In about 8 or 14 days, I will inform you of my departure to Siena. I am now eagerly awaiting the letters. It will soon be time to part ways. I am going to live in Siena. Herman Swol will return home via Venice at the first opportunity. Gerard van den Bergh will stay here in Rome. Jacob Baack and the other two will go to live in Florence for 4 months after Easter.
Always send my letters under the cover of Mr. Baack; I think they will be least likely to fail that way. While I am here, I manage as much as possible, perhaps more than you would desire. I am not used to fasting, but it will soon end. Everything we gain above, we lose below again. There are so many wonders to see here daily. I have documented my entire journey from start to finish, noting everything memorable I have seen or heard, and it has become quite extensive.

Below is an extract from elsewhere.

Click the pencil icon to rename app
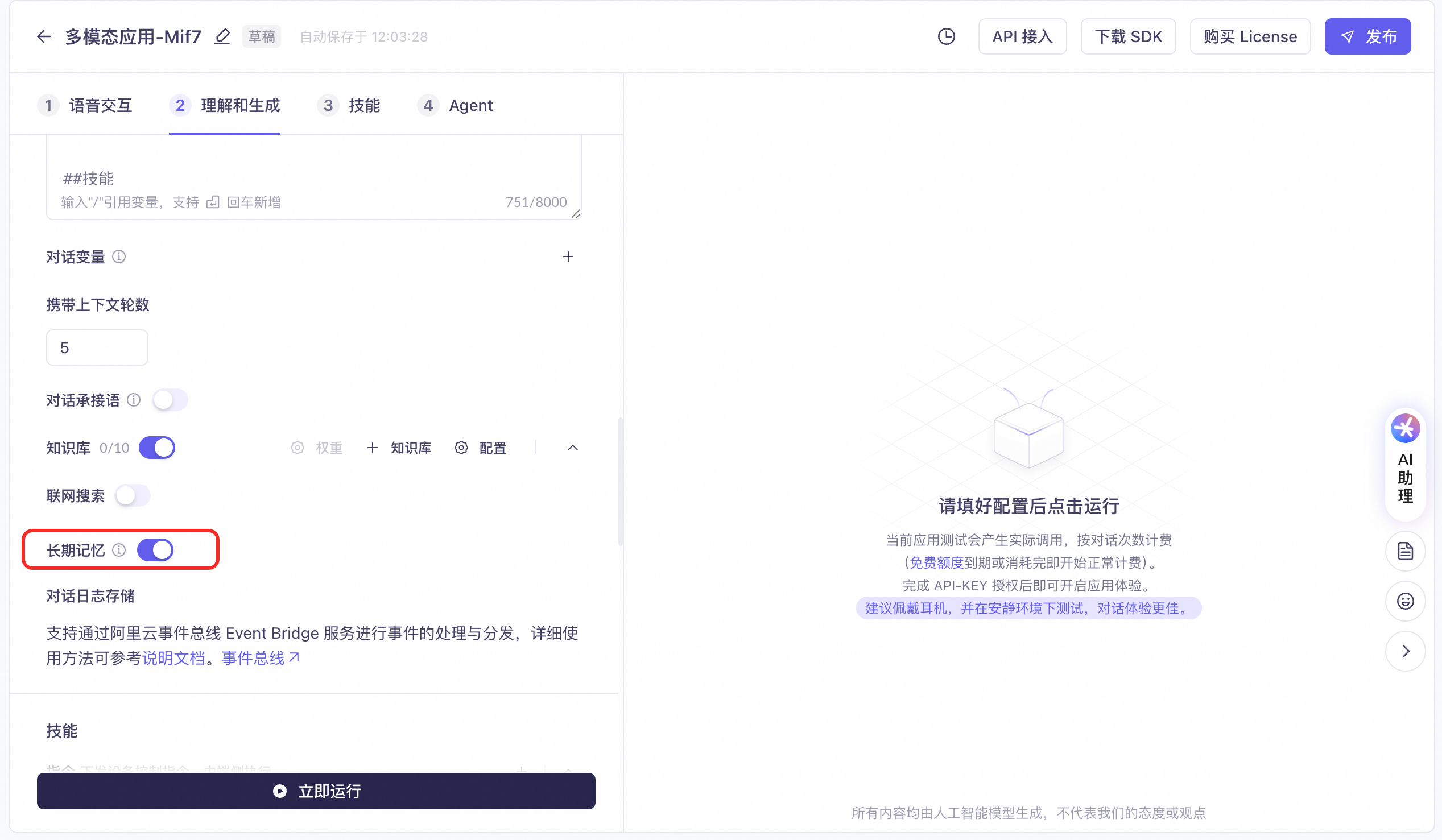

I have nothing more to write and have written this for your satisfaction, hoping to receive as much from you. With this, I commend you to God the Lord, who will keep you in long-lasting health, together with all friends whom you will greet on my behalf.
Your devoted and obedient son, Guill. Vand. Vondelen.
Metadata
- Sender: Willem van den Vondel
- Recipient: Sara Cranen
- Subject: Travel experiences and updates
- Send Date: 1625
- Location: Rome
- Geolocation: 41.9028, 12.4964
- Language: nl
- Summary: Willem van den Vondel writes to his mother, Sara Cranen, from Rome on March 1, 1625. He describes his recent travels to Naples and other cities, mentioning various natural wonders and historical sites he visited. He expresses his disappointment at not receiving letters from home and informs her of his future travel plans, including a move to Siena. He also provides instructions on how to send letters to him.